Quoted passage:
Malacañang rejects UN rights investigation of drug killings
Malacañang on Friday rejected a call by some members of the UN Human Rights Council (UNHRC) to probe the growing number of killings in President Duterte’s war on drugs, saying it was interfering in the country’s sovereignty.
Presidential spokesperson Salvador Panelo said no foreign government “knows the actual and real state of our country’s domestic affairs better than this government.”
“Any attempt therefore by any foreign country to interfere with how this government maintains its peace and order, not only is an affront to their intellect but an interference with the country’s sovereignty as well,” Panelo said in a statement.
Justice Secretary Menardo Guevarra on Friday said the Duterte administration should not be told by anyone, including the United Nations, to stop “extrajudicial executions” because it was never the government’s policy.
“In any event, our government is prepared to face any inquiry if the same becomes necessary to disabuse the minds of those who rely on or give undue credence to selective, if not biased, secondhand information,” Guevarra said in a statement.
Iceland on Thursday submitted a draft resolution, backed by mainly European states, formally calling for a UN investigation of the thousands of killings in the drug war.
The Duterte administration has insisted that the more than 6,500 suspected drug dealers and users killed by police in antinarcotics operations had all put up a fight.
‘Unreliable’ police accounts
“Police accounts of drug raids are not reliable and the officers enforcing the ‘drug war’ have been shown to plant weapons and drugs to justify the killings,” Laila Matar of Human Rights Watch told the UNHRC this week.
Activists say that at least 27,000—including Myka Ulpina, a 3-year-old girl fatally shot during a police raid last weekend in Rodriguez, Rizal province—have been killed since Mr. Duterte took office in 2016 on a platform of crushing crime.
“In a nonarmed conflict context, this is the worst case of extrajudicial killings globally,” Ellecer “Budit” Carlos of the Manila-based group iDefend told Reuters news agency.
The Geneva forum is to vote on the resolution before ending its three-week session on July 12. The Philippines is one of its 47 members.
Carlos conceded that Asian countries were unlikely to vote in favor of the resolution, adding: “I think it will be a close shave.”
No Asian support
One Asian ambassador, speaking on condition of anonymity, indicated that his country would not support it, telling Reuters: “There are worse things happening in the world.”

Exercise 1: In the news article, what is the name of the Human Rights Watch representative who told the UNHRC that police accounts of drug raids are not reliable?
Exercise 2: Put everything in the records from the line containing "Screen dimensions: 1125x911" down to the line containing "pyautogui.click(x=959, y=22)" into a Markdown table with the columns Row and Line, numbering each line, skipping blank lines and leaving out the pictures.

Dataset excerpts:

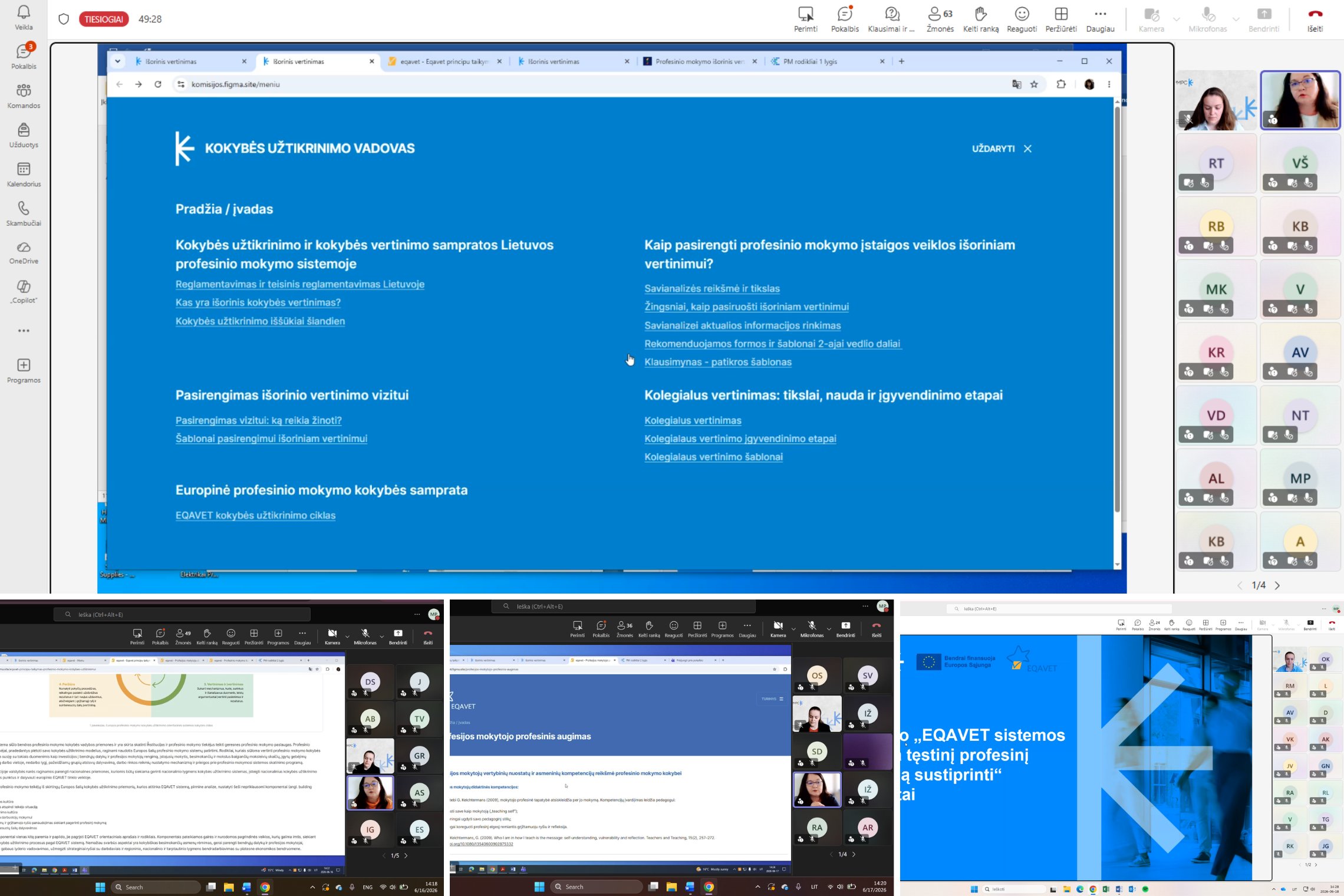Open meeting Pokalbis chat in top toolbar
This screenshot has height=896, width=1344.
pyautogui.click(x=845, y=19)
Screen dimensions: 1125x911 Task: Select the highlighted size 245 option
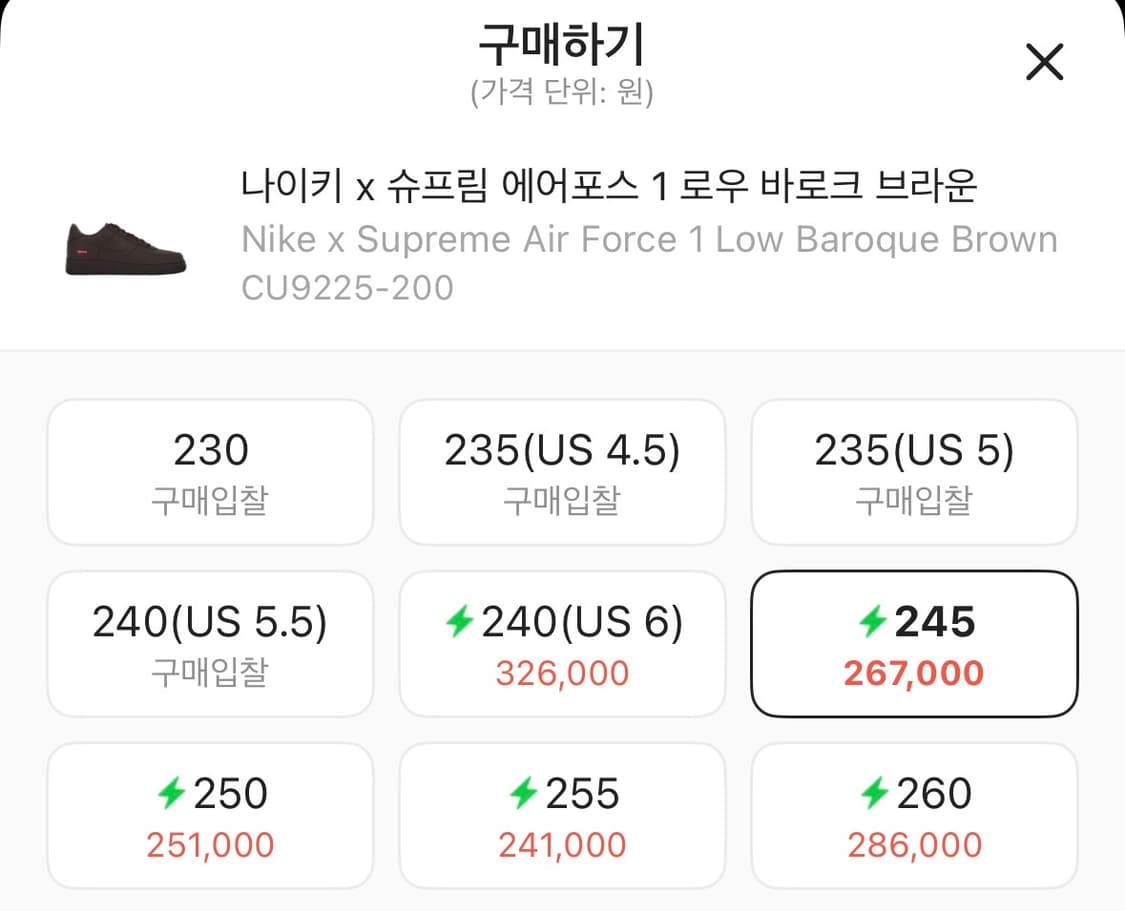click(x=914, y=643)
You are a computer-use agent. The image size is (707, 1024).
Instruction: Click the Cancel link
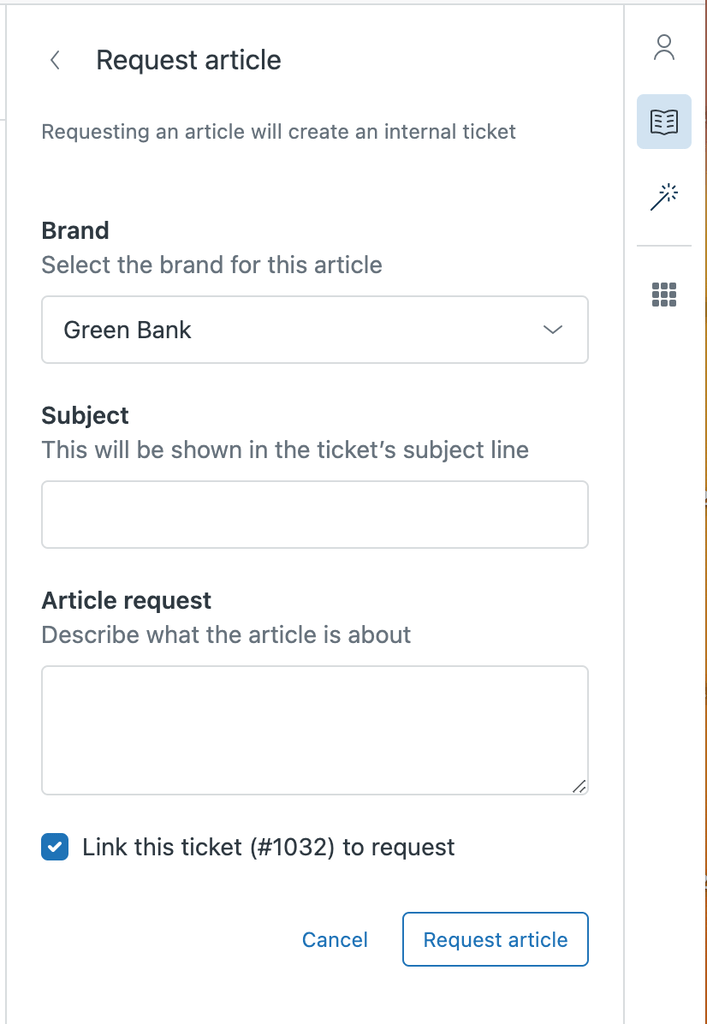pyautogui.click(x=334, y=939)
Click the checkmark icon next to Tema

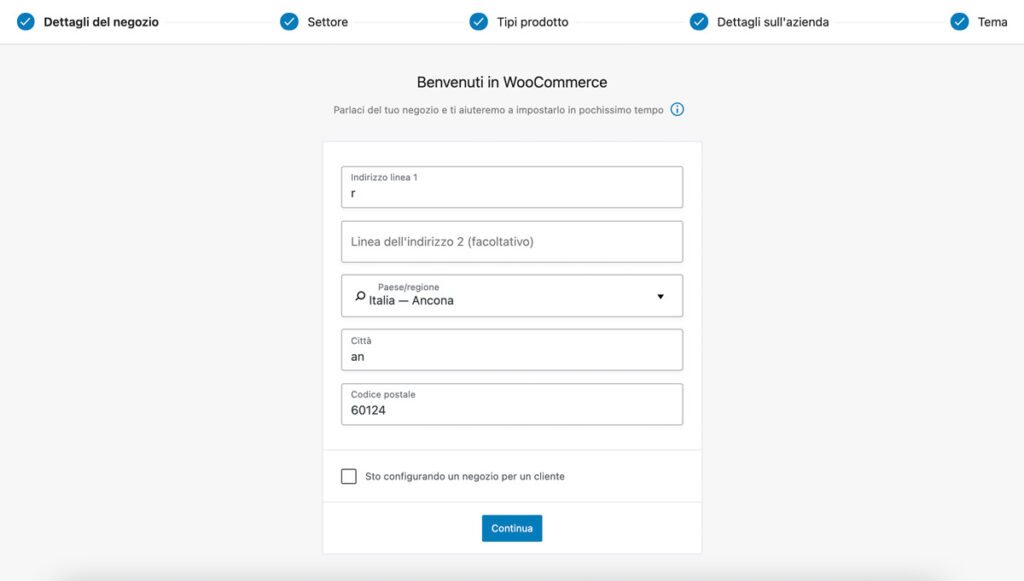pyautogui.click(x=959, y=22)
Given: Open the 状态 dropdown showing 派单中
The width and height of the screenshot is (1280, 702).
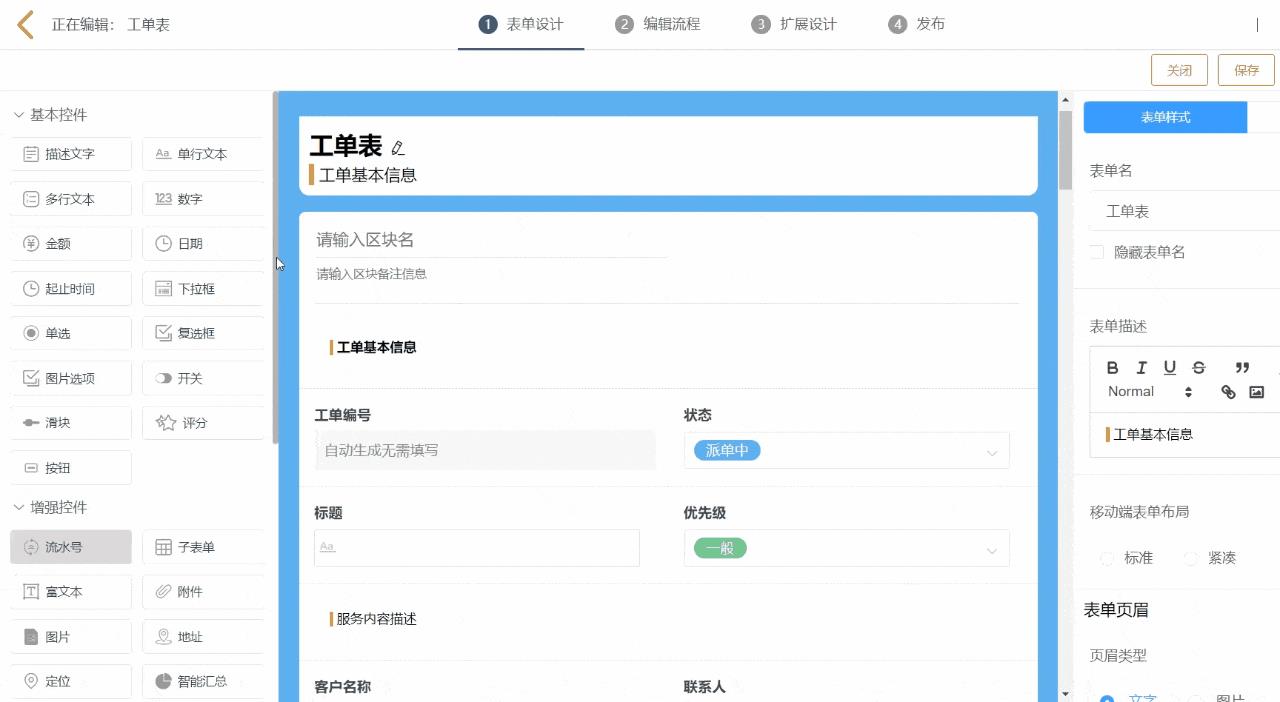Looking at the screenshot, I should pyautogui.click(x=846, y=451).
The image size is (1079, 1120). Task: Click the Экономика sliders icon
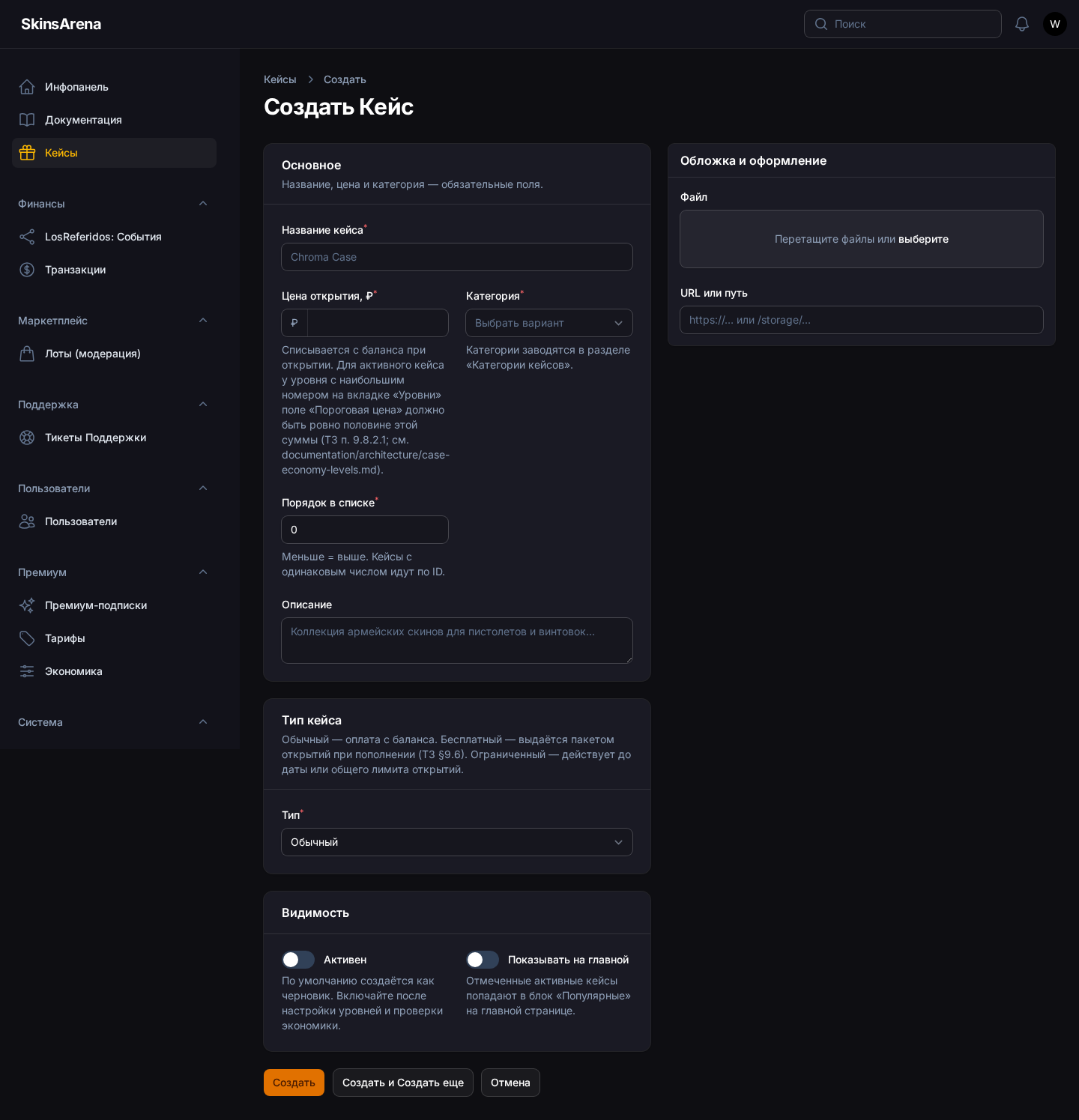(x=27, y=671)
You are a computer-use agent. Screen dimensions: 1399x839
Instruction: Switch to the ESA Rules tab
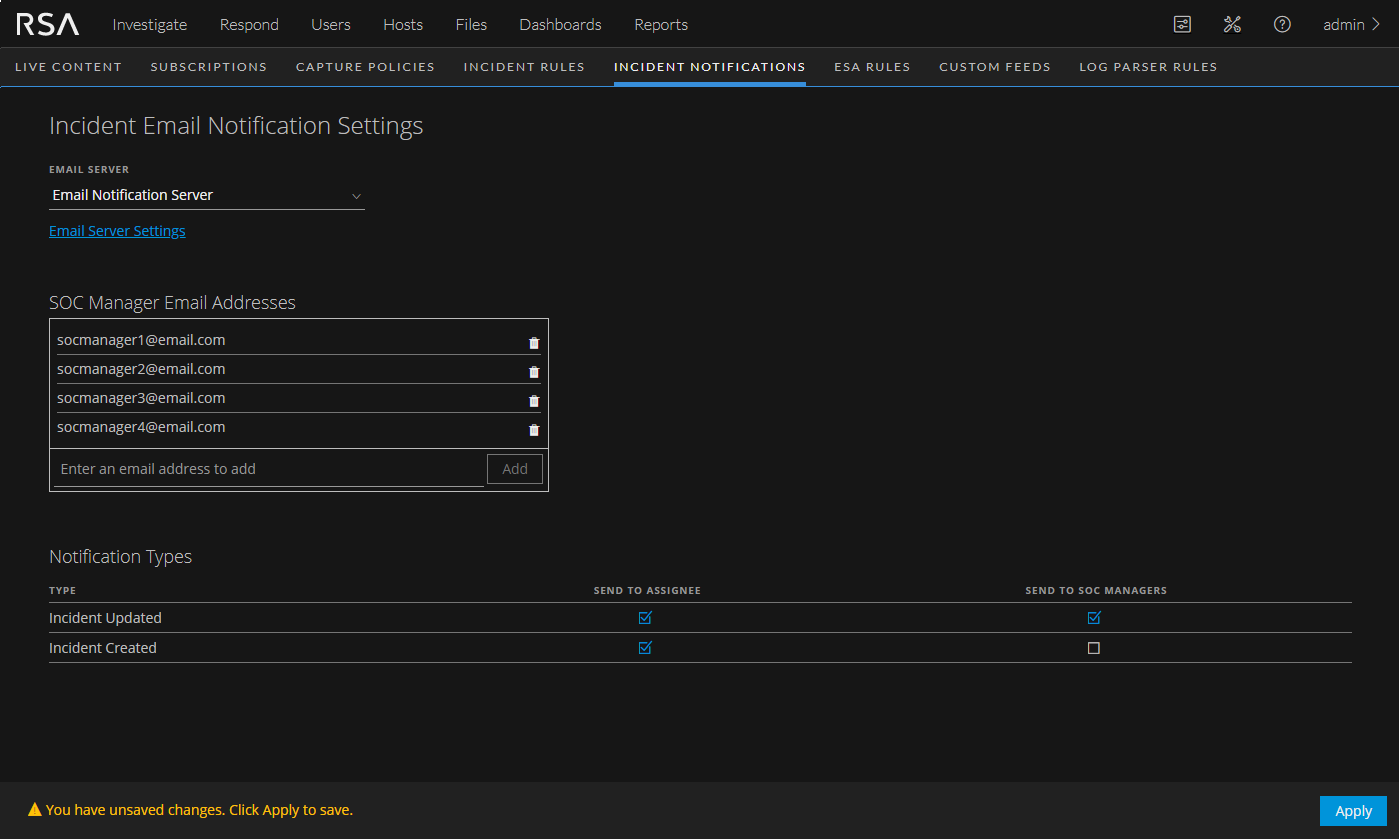tap(872, 67)
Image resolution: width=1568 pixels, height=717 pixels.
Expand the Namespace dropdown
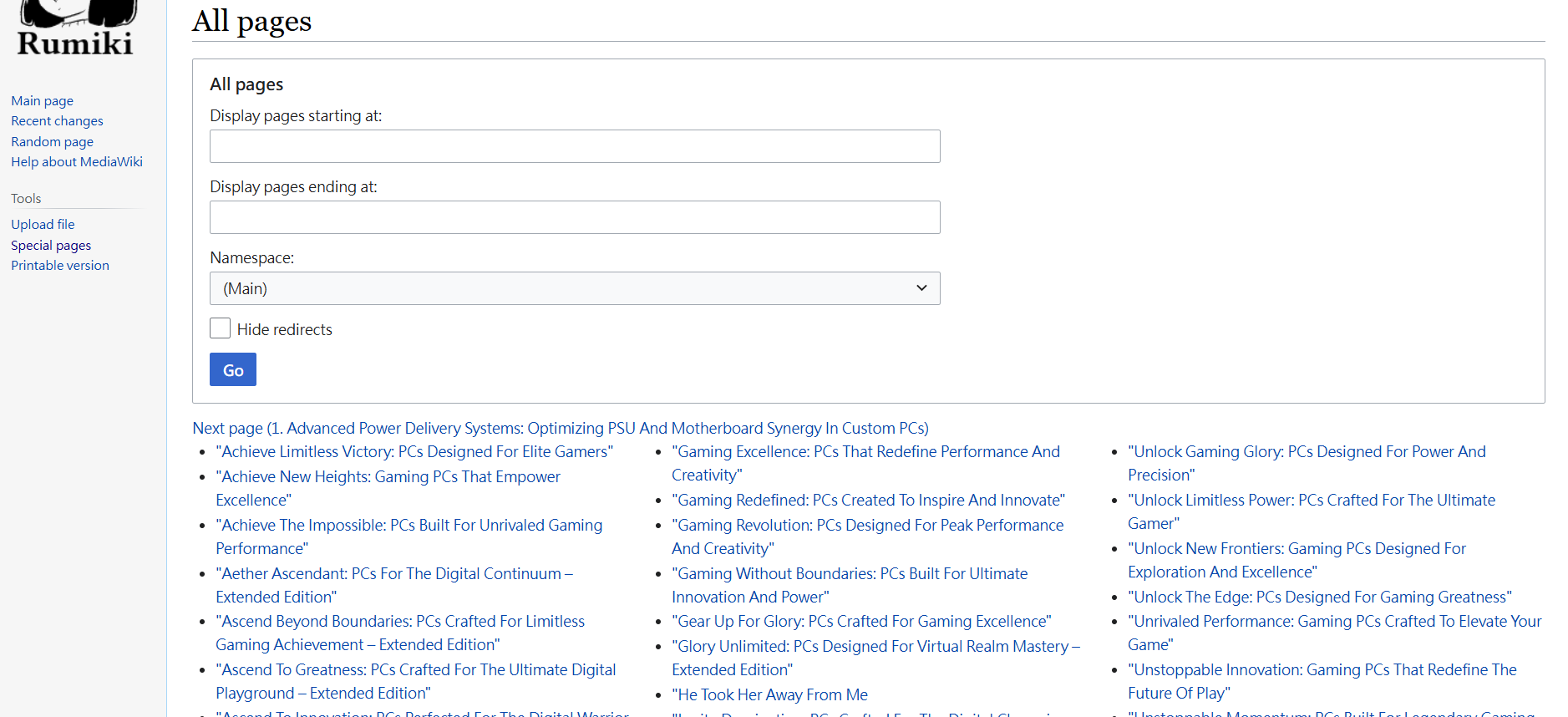(575, 288)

Solution 1: Laila Matar

Solution 2:
| Row | Line |
|---|---|
| 1 | Screen dimensions: 1125x911 Task: Select the highlighted size 245 option |
| 2 | click(x=914, y=643) |
| 3 | You are a computer-use agent. The image size is (707, 1024). |
| 4 | Instruction: Click the Cancel link |
| 5 | pyautogui.click(x=334, y=939) |
| 6 | Click the checkmark icon next to Tema |
| 7 | pyautogui.click(x=959, y=22) |